Sì, cambiano; cambiano per tutti e quasi per tutto. Cambiano anche i Ritratti di città, anche e solo perché cambiano i luoghi in cui vengono scritti e i sentimenti che ti attraversano mentre li scrivi. Le vacanze sono (quasi) alle porte, i torinesi vanno, gli stranieri vengono, e la mattina al bar chi e ancora qua ha sempre l’impressione di essere tutti un po’ sulla stessa barca. E questo non cambierà mai. Sotto l’ombra di un albero, ai tavolini di piazza Vittorio a pensare ancora a quanto sia bella Torino. Cambiano le canzoni alla radio, i sogni che l’estate porta con se. Cambiano i negozi (sempre di più quelli aperti ad agosto) e i locali che, poverini, non chiudono mai; ma cosa saremmo noi senza la brioche con La Stampa la mattina, senza lo spritz prima di cena. Ricordo mio padre che guardava sul giornale quali fossero i benzinai aperti e penso ai giri che faccio ora per trovarli. Ora che con i self-service e tutto più semplice, forse meno romantico. Quello che non cambia e la voglia di viverla, Torino, anche quando molti se ne vanno, anche quando sembra impossibile. Anche quando le serrande sono giù, il sole fin troppo su, per strada neanche un’anima e ti chiedi come possa essere cosi tanto tua una città.

Fuga dal caldo

La tradizione cinematografica dei ‘Fuga da’ e antica e sconfinata, dalla fantascientifica ‘1997: Fuga da New York’ all’epica ‘Fuga da Alcatraz’ con Clint Eastwood. Sempre a fuggire da inferni e prigioni, qui invece più che altro si fugge dal caldo, da ventilatori poco efficienti e notti insonni che ≪basta, vado a dormire in hotel≫. E allora ci si scopre coraggiosi, disposti a viaggiare per qualche ora di mare in Liguria oppure per piacevoli giornate all’ombra di pini in montagna, dove anche il sole pare essere meno caldo. I luoghi della villeggiatura d’altri tempi, roba da nobili decaduti della provincia di Torino.
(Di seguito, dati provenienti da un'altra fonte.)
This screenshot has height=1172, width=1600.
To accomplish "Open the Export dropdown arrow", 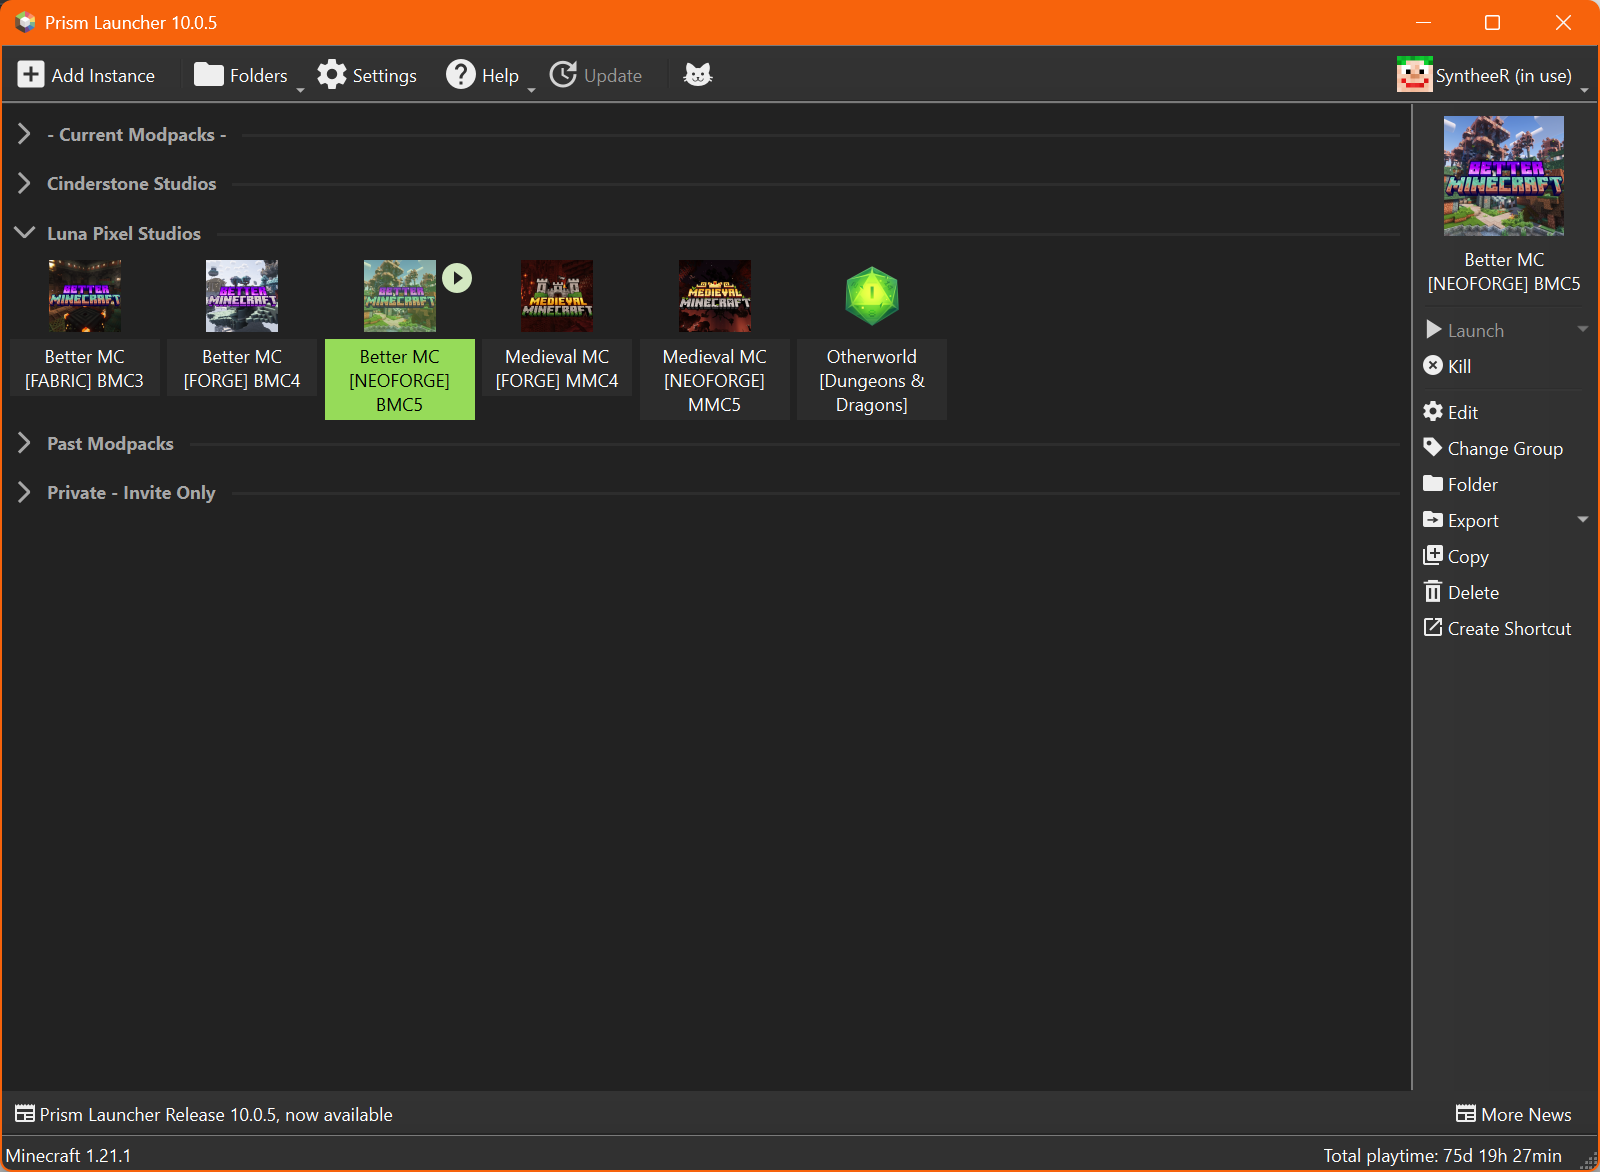I will (1582, 520).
Antiche ville di mezza montagna che si rivelano rifugi per weekend fuori porta, pomeriggi di birra fresca e chiacchiere che quando torni a Torino scopri che un po’ ti e mancata. Come nei viaggi lunghi, magari fuori dall’Italia, belli, bellissimi, ma che al cartello di corso Unità ti senti sempre un po’ rincuorato, potremmo dire a casa. ≪E dunque l’hai fatto di nuovo… di andartene cosi, di nascosto… senza dir nulla… come l’altra volta≫. Ma tanto lo sai che torno sempre

Profumi di città

Una panchina, due birre, piazza Bodoni, i soliti amici, quelli della vacanza fuori, del ≪tengo i soldi per una settimana fuori e basta≫. D’altronde siamo velocisti, sprinter,gente da dieci giorni via e poi si ritorna nella nostra Torino. Ci si racconta degli altri, di che avranno fatto, di quando ritorneranno in città e dei progetti per la prossima estate. Nel frattempo si aspetta, ed e nell’attesa che si elaborano i discorsi più belli, forse pure i più profondi. La città ci lascia più spazio, per attendere, per pensare, per chiacchierate sulla panchina di una piazza che ci concede il suo silenzio per parlare senza troppe pretese, senza troppe barriere. Con gli amici ma anche con chi conosciamo meno; con due sconosciuti nel tavolo di fianco al nostro, fra i tendoni di quella piccola Parigi che e il Quadrilatero. E allora in un cocktail c’è il mare, nella brezza c’e la libertà che solo l’estate comunica, nella strada, stretta, coi ciottoli, per tornare a casa, c’e Torino. Con il suo caldo, le sue passeggiate, la noia da combattere, la musica nei locali che poco importa cosa suonano, gli ≪stringimi un pochino≫ nei cinema all’aperto coi film dell’orrore. Profumo di cioccolato in via Lagrange e di caffè e di gazzetta col calciomercato di Toro e Juve; di gelati in piazza San Carlo e di questo caldo che tanto ci fa penare, ma quanto ci mancherà fra un paio di mesi.